Vier mehrfache Bankräuber festgenommen. Die oberösterreichische Polizei hat vier mutmaßliche Bankräuber im Alter von 21, 23, 30 und 34 Jahren festgenommen.

Erstellt am 26. August 2013 (16:24)
NOEN, BilderBox - Erwin Wodicka
Das Quartett ist geständig. Damit sind drei Banküberfälle in Oberösterreich und einer in Niederösterreich geklärt. Das gab die Pressestelle des Landespolizeikommandos in einer Aussendung bekannt.

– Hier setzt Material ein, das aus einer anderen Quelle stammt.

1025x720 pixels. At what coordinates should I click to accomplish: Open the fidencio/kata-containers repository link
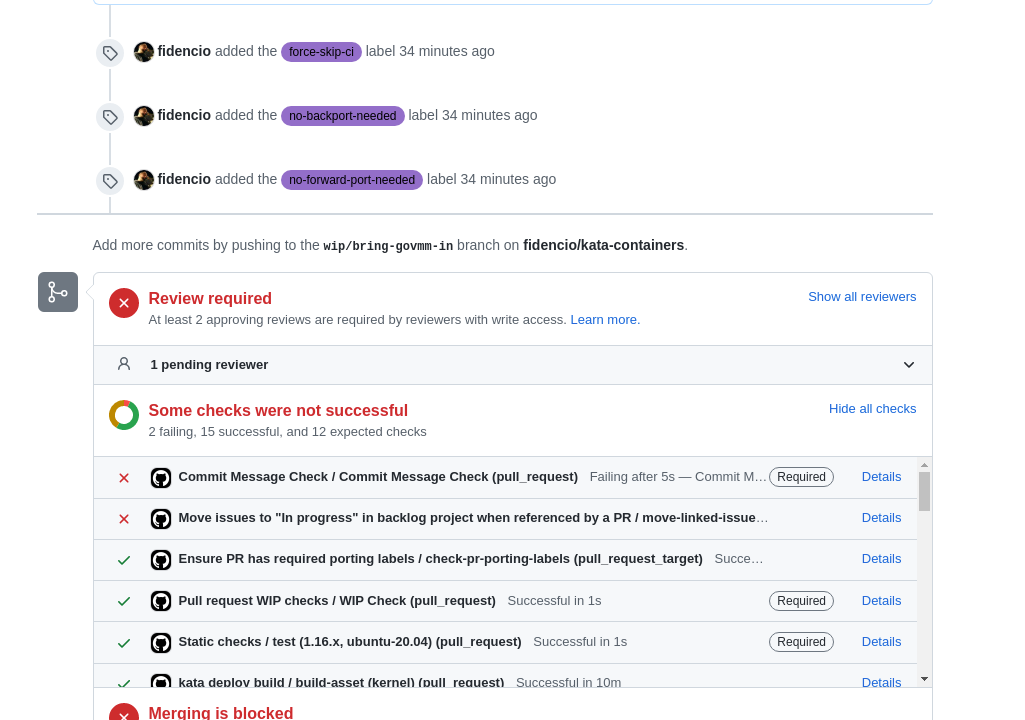(602, 245)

Den Verdächtigen wurde der jüngste Überfall am vergangenen Mittwoch auf eine Bankfiliale in Weichstetten in St. Marien im Bezirk Linz-Land zum Verhängnis. Ein Zeuge gab danach einen Hinweis auf ein verdächtiges rotes Auto. Die Polizei ermittelte den Zulassungsbesitzer. Dessen 34-jähriger Sohn aus Steyr - ein Rumäne - verwickelte sich bei der Befragung in Widersprüche. Deshalb wurde er festgenommen.

Er nannte zu seiner Entlastung einen 30-jährigen Österreicher aus Linz, der bezeugen könne, dass er ein Alibi für die Tatzeitpunkt habe. Aber als die Polizei diesen verhörte, legte er ein Geständnis ab. Demnach sei er von dem 34-Jährigen für den Banküberfall als Fahrer für das Fluchtfahrzeug angeheuert worden. Die Tat ausgeführt habe ein ihm Unbekannter. Es dauerte nur zwei Tage, bis die Polizei auch den Räuber identifiziert und in seiner Wohnung in Linz festgenommen hatte. Es handelt sich um einen 23-jährigen bosnischen Staatsangehörigen aus Steyr.

Banküberfall in Amstetten verübt

Die Ermittlungen führten zur Aufklärung von drei weiteren bewaffneten Banküberfällen: am 24. Jänner in Steyr-Münicholz, am 14. Juni in Vestenthal im Bezirk Amstetten in Niederösterreich und am 27. Juni in Losensteinleithen im Bezirk Steyr-Land. Die Polizei machte am Sonntag noch einen vierten Verdächtigen dingfest. Der 21-Jährige Kroate aus Villach wurde in der Wohnung seiner Eltern in Oberösterreich geschnappt. Er gestand bei den Raubüberfällen in Vestenthal und Losensteinleithen der ausführende Täter gewesen zu sein. Auch er sei von dem 34-Jährigen angeworben worden. In der Zwischenzeit legten alle ein Geständnis ab. Sie gaben an, ihre Beute aufgeteilt und zur Finanzierung ihres aufwendigen Lebensstils verwendet zu haben. Das Quartett sitzt jetzt in der Justizanstalt Linz.